==== EXCERPTED PASSAGE


    • Lynne

      January 19, 2010 at 1:12 PM

      I would never bitch you out about wanting to lose weight. Yeah, you are small but you know what is a comfortable weight for you and you maintained it by watching and caring about yourself. Good luck to you! It is a journey, a fight that I have to think of daily every minute cause I got the eating thing and obviously I have not cared for several years. I have been eating with total abandon for ages now. I don’t really like the result so much. Oops! Today is another day!

  4. brenda

    January 20, 2010 at 8:03 AM

    I admit my biggest struggle isn’t food, it’s lack of motivation. There are at least a dozen things I should be doing to increase my business and I’m doing nothing. Age has taken my drive away or maybe I never really had it in the first place. Maybe eating healthy will stir it back up. Day two without meat, sugar and white flour products. Getting off sweets is as hard as quitting smoking. I want chocolate.

    • Lynne

      January 20, 2010 at 4:22 PM

      Oh honey, don’t even sweat your business ambition. You have the energy of a busload of teenagers!! You just have to focus – or at least that’s how it works for me – a light just pops on and you think: “what the heck have I been doing?” and then you get back to work. I just think your ideas are often ahead of their time (truly, I mean this) and you get easily discouraged when they don’t catch on like a wildfire. The key is to keep coming up with ideas… and to acknowledge your successes. Sure, I guess you could do more… (Please don’t get ME started on what I should be doing) BUT the key is to start… and take it bit by bit. The big picture puzzle is overwhelming… but not when ya piece it together one at a time… or sumtin’ like that… LOVE YA! your biggest fan!

========

### TASKS FOR THIS EXERCISE
a - Answer these questions using the comment thread:
(i) On what date and at what time did brenda post her comment?
(ii) On day two, which three things is brenda going without?
(iii) To what does Lynne compare brenda's energy?
b - Extend the comment thread on eating and motivation beyond its final comment, keeping the same informal tone.

==== DATA SUPPLIED

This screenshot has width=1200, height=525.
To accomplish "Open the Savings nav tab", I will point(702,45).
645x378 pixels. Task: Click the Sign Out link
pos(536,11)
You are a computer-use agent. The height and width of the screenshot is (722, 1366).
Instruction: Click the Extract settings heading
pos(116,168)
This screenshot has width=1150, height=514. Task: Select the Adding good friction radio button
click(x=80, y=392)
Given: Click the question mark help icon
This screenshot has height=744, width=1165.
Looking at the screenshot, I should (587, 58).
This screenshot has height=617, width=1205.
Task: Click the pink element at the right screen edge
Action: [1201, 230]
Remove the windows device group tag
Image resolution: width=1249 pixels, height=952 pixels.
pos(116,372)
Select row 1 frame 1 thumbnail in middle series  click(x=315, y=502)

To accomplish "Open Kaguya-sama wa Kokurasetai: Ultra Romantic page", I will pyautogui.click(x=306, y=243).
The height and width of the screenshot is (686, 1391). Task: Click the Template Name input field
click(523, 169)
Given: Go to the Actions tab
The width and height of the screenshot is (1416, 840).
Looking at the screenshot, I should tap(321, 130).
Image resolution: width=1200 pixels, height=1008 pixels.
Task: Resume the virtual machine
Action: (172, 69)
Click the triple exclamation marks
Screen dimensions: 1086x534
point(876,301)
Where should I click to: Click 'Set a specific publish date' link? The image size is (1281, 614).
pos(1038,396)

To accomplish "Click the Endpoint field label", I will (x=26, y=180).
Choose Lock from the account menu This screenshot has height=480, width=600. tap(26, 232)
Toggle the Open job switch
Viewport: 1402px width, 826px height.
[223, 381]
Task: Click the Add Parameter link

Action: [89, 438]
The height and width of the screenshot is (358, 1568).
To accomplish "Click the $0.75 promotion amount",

========

### TASK RESULTS
a -
(i) January 20, 2010 at 8:03 AM
(ii) Meat, sugar and white flour products
(iii) A busload of teenagers

b -
  5. Kaisa

    January 20, 2010 at 4:44 PM

    I can totally relate to your post!

    I find that when others are eating around me…or if I’m in an environment where people generally eat poorly (like at movie theaters, at sporting events, and on roadtrips)…then I’m far more likely to justify eating poorly as well. Congrats to you for staying strong at the movies!! I find that two things help me…

    1. If I just have a rule that I won’t eat anything, then I’m okay. If I allow myself one bite or one sip, then I know I typically won’t be able to control myselt after that. Just saying “no” right off the bat really works for me.

    2. I pop my own healthy popcorn at home on the stove(just add a little bit of salt and no butter) and then smuggle it inside the theater in my big purse in a large ziplock bag :-). This type of popcorn is like 70% healthier and it tastes just as good…if not better. Even when you purchase butter-free popcorn at the movies, they pop the popcorn in super fatty oil, so it’s always going to be really unhealthy. Also, I can control my portions if I bring my own. I can’t get over how big the “medium” and “small” buckets of popcorn are these days!

    What you wrote is so relatable and I know tons of us struggle with the exact same thing. Thanks for writing about it!

    -Kaisa-
    http://www.spruceupyourlife.com

    • Lynne

      January 21, 2010 at 12:25 PM

      Kaisa: Thanks so much for writing!! I used to bring diet popcorn (as I kindly refer to it) but now I just don’t care to be bothered. I have found that I did my biggest movie time food gorging when I was alone… when I am with friends I tend to to tone it down a bit!! haha!

  6. rose

    January 27, 2010 at 12:41 AM

    Smuggle in movie food…and for me, brushing my teeth at 8 prevents me from eating crappy food later.( I am “off” at 4 or 5 ish…) But you are on a different schedule…hmm… schedule no food after 3 hours off work..I dunno..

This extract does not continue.